What the task asks: The whole listing below needs to be duplicated exactly, pictures aside.

---+---

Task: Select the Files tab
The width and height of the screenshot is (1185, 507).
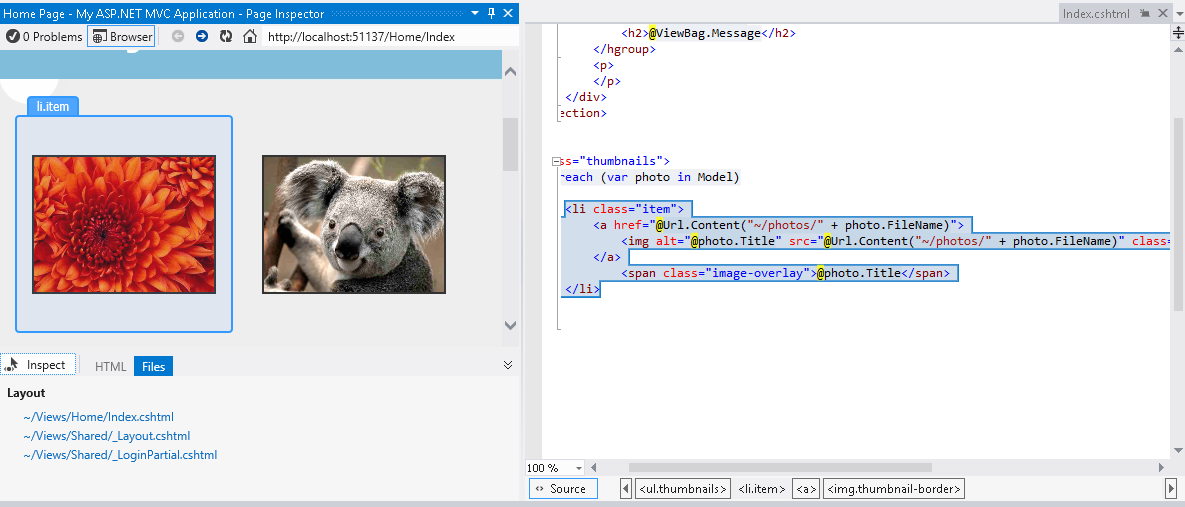Action: [x=153, y=367]
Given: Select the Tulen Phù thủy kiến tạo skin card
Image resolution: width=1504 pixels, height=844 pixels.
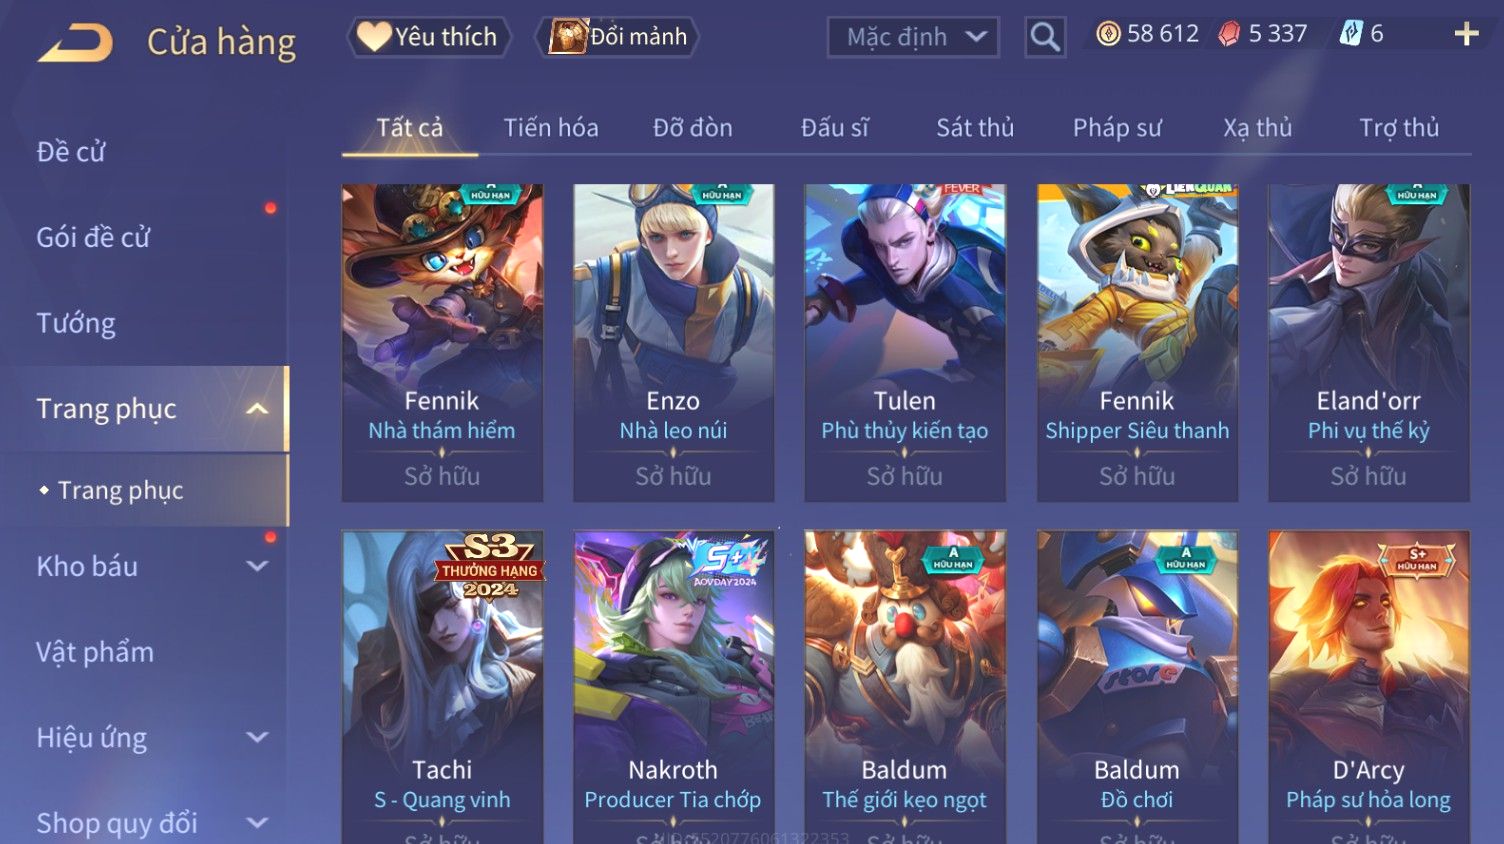Looking at the screenshot, I should (x=905, y=342).
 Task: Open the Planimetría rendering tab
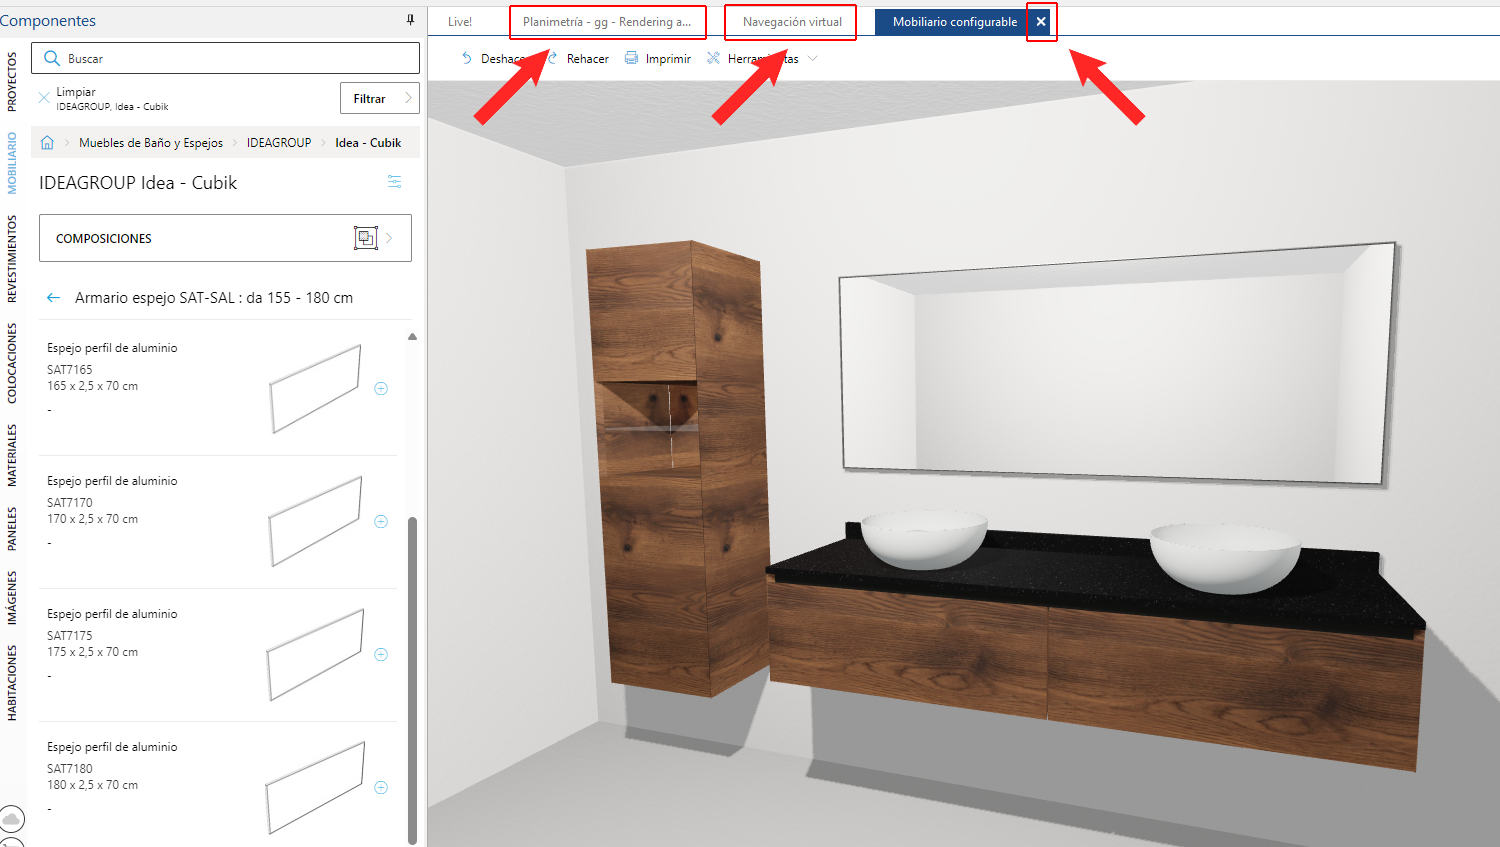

---+---

Output:
Task: Select the Files tab
The width and height of the screenshot is (1185, 507).
Action: [x=153, y=367]
Given: Select the Tulen Phù thủy kiến tạo skin card
Image resolution: width=1504 pixels, height=844 pixels.
Looking at the screenshot, I should (x=905, y=342).
 Task: Open the Planimetría rendering tab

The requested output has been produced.